Whether this Bible is an example of Christian nationalism I will leave to others. It is at least an example of Christian syncretism, a linking of certain myths about American exceptionalism and the Christian faith. This is the American church’s consistent folly: thinking that we are the protagonists in a story that began long before us and whose main character is in fact the Almighty.
Holy Week is the most sacred portion of the Christian calendar, a time when the church recounts the central events of our faith’s narrative, climaxing in the death and resurrection of Jesus. That story, unlike the parochial God Bless the USA Bible, does not belong to any culture.

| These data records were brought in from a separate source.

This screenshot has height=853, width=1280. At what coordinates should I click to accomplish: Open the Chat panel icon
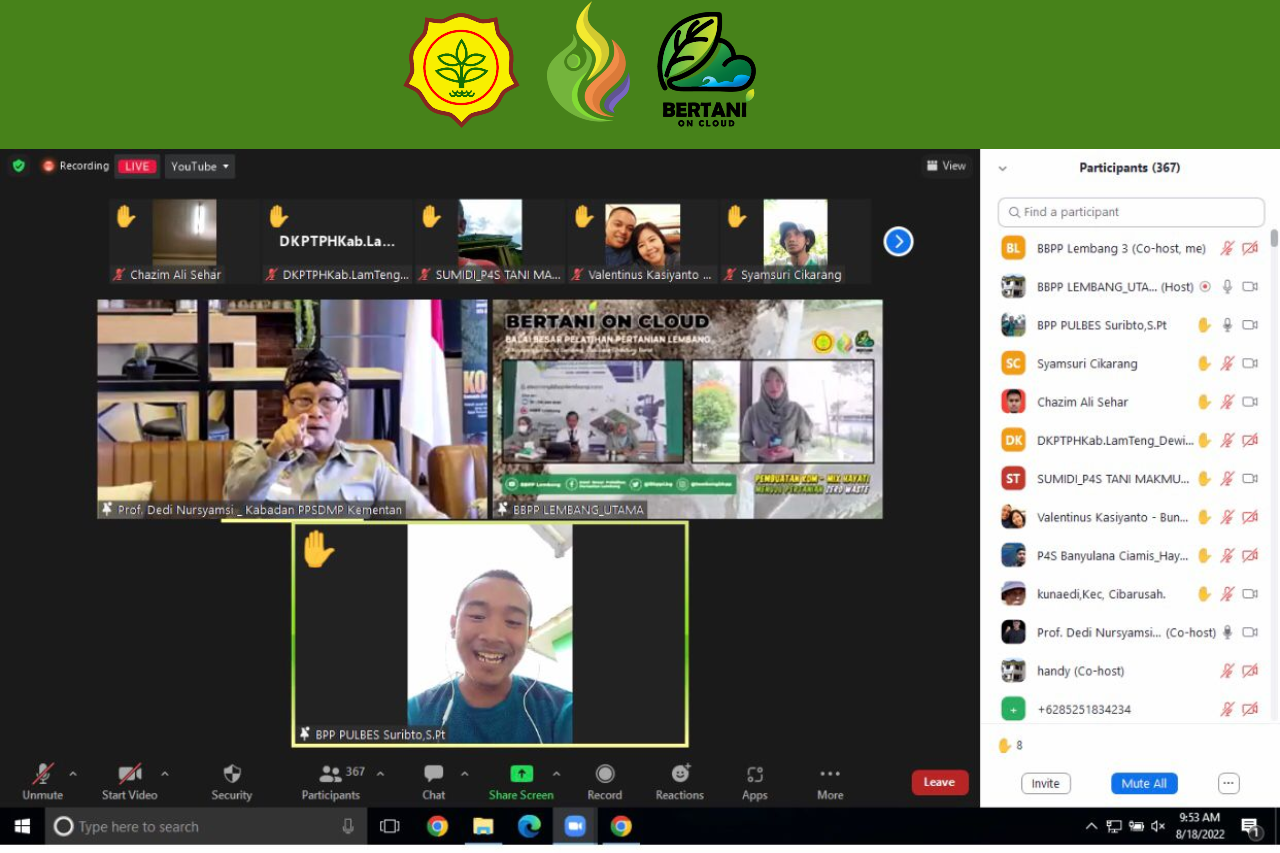433,775
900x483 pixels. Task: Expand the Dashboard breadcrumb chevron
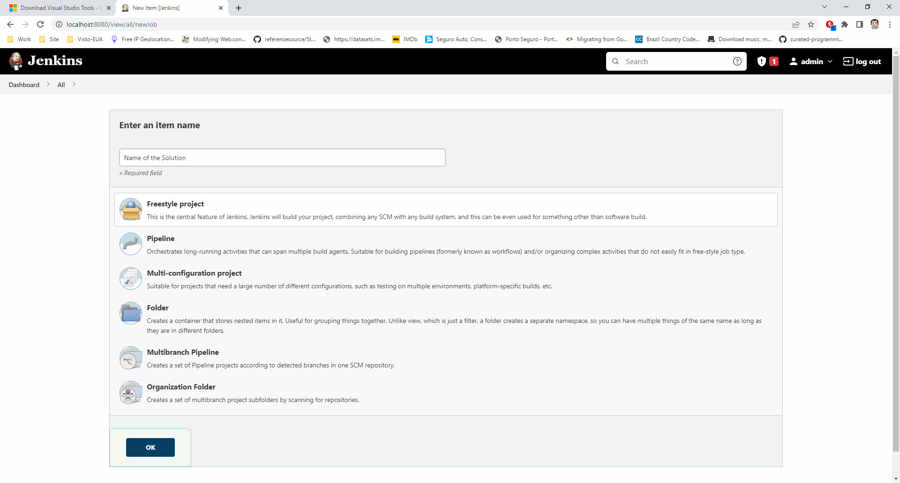click(48, 85)
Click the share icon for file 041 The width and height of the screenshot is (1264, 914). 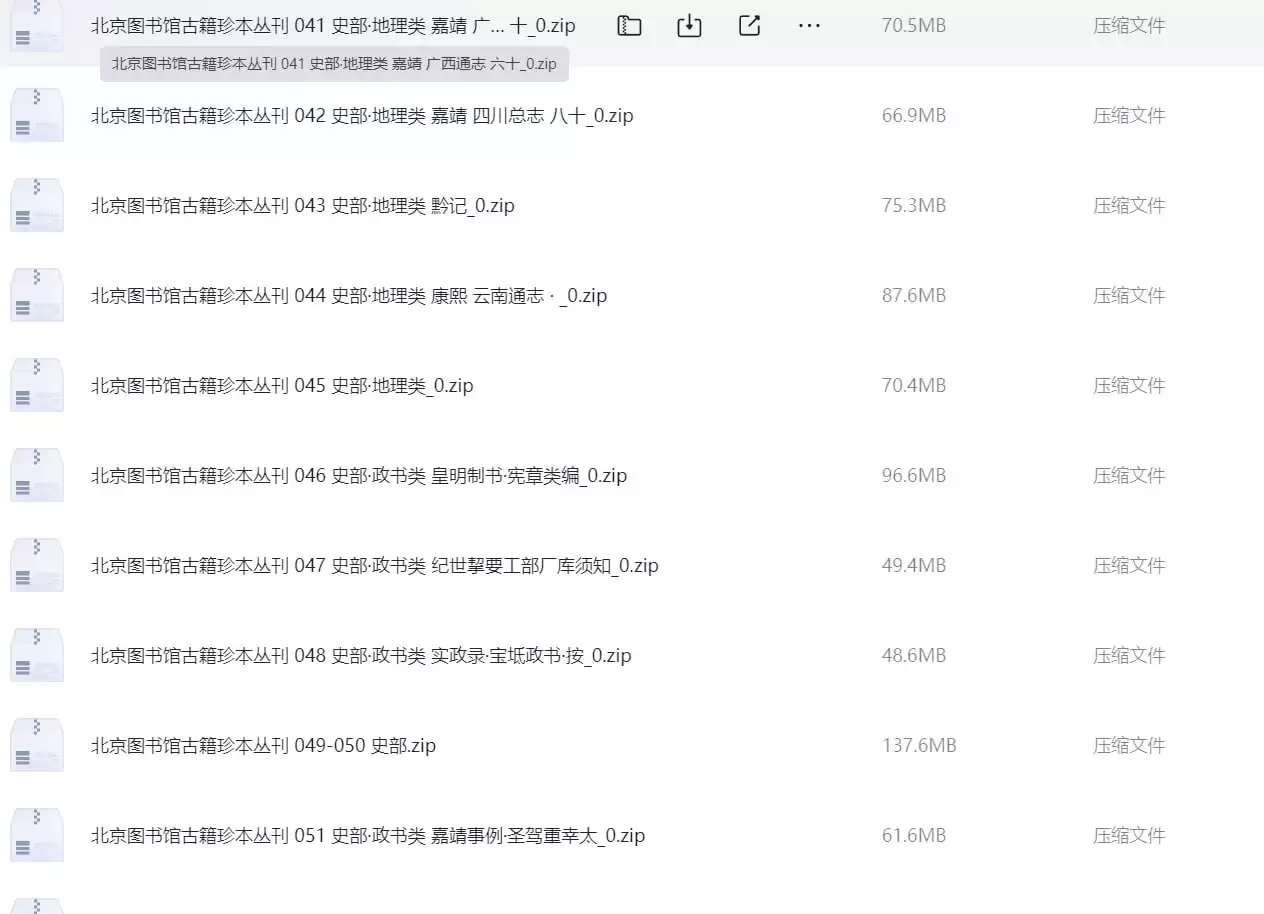(x=749, y=25)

Holy Week is celebrated on every continent and in too many languages to number. Some of the immigrants Mr. Trump declared were “ poisoning the blood” of America will probably shout “Christ is risen!” this Easter. Many of them come from the largely Christian regions of Latin America and the Caribbean. They may have entered the country with Bibles in their native tongues nestled securely among their other belongings.
One of the beauties of the Christian faith is that it leaps over the lines dividing countries, leading the faithful to call fellow believers from very different cultures brothers and sisters. Most of the members of this international community consist of the poor living in Africa, Asia and Latin America. There are more Spanish-speaking Christians than English- speaking ones .
If there are central messages that emerge from the variety of services that take place during Holy Week, for many Christians they are the setting aside of power to serve, the supremacy of love, the offer of divine forgiveness and the vulnerability of a crucified God.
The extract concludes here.